• Welcome to Autism Forums, a friendly forum to discuss Aspergers Syndrome, Autism, High Functioning Autism and related conditions.

    Your voice is missing! You will need to register to get access to the following site features:
    • Reply to discussions and create your own threads.
    • Our modern chat room. No add-ons or extensions required, just login and start chatting!
    • Private Member only forums for more serious discussions that you may wish to not have guests or search engines access to.
    • Your very own blog. Write about anything you like on your own individual blog.

    We hope to see you as a part of our community soon! Please also check us out @ https://www.twitter.com/aspiescentral

My aspie’s anger scares me

sisselcakes

Well-Known Member
V.I.P Member
I have been with my undiagnosed boyfriend for almost 3 years. I had never met anyone quite like him and after doing research I saw the traits pretty clearly. After approaching the subject several times, he finally was willing to look at reading material and agreed that he is probably on the spectrum.
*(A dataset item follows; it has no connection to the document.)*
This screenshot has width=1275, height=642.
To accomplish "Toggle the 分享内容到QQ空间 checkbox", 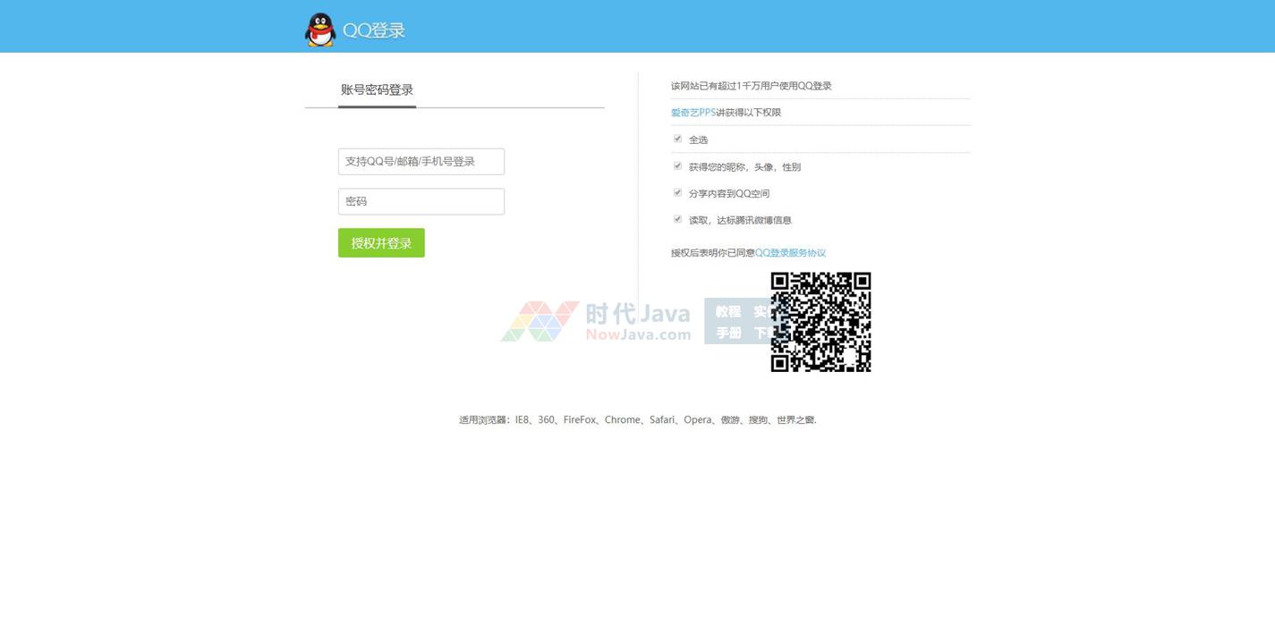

One thing that is been a huge challenge for us is communication. To start off, even though I’m highly verbal and empathetic, I have a very hard time expressing what my needs are.
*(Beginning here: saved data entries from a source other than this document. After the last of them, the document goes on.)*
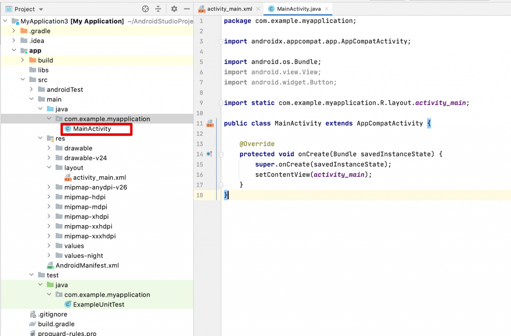This screenshot has width=511, height=336.
Task: Open the Project panel settings gear
Action: click(x=174, y=8)
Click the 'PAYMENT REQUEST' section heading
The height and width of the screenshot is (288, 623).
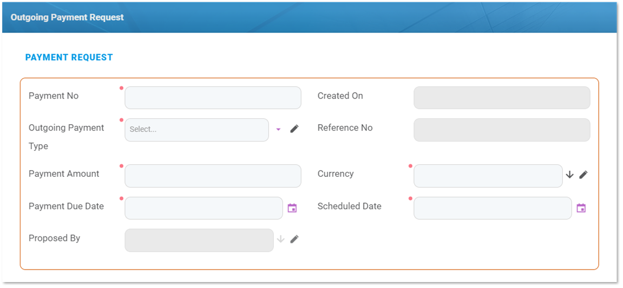[x=69, y=57]
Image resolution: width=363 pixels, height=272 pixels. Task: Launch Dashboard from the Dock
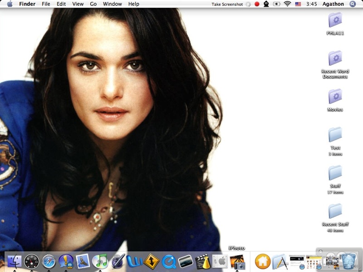[31, 261]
I’ve had trouble identifying exactly what the dynamic is- where the communication breakdown is happening.

On top of that, when I am able to determine what the root issue is, I have trouble breaking it down into a logical explanation

Finally, I am very sensitive to people when they get angry and I tend to shut down. Whenever I have tried to bring things up in the past, my boyfriend says, “there’s always something Christy,” suggesting I’m too needy and I’m never happy.

He becomes agitated and it starts to make me anxious so I back off and the problems are never resolved. It leaves me with an hollow sensation in my stomach.

The good news is yesterday I was able to keep my cool when he got angry and not push him too hard. Instead, I talked softly and didn’t give up on the convo.

I was able to get him to see our communication issues as a couple problems rather than he’s at fault or I’m at fault. That was a great breakthrough!

I’m just looking to see if other people have had this challenge with anger in their relationships. How do you prefer to be approached when you’re getting angry? Any other tips for NT’s for communicating effectively?
 
Some people have never been taught, how to control their anger. It usually begins in childhood. When they are not given the skills or tools to function while angry. The meltdowns and rages, not being listened to or understood contribute to this automatic response.

Someone I used to know had a great deal of trouble not shouting or raging, the son of two alcoholic parents. He was simply unable to react calmly during situations that made him anxious, where he felt overwhelmed or unable to respond quickly. Realized how frustrated even incapable he was of handling his own emotions, how sad and even sorrowful he was after he was angry. He considered it a loss of self-control and alienated his own family, whom he cared a great deal for.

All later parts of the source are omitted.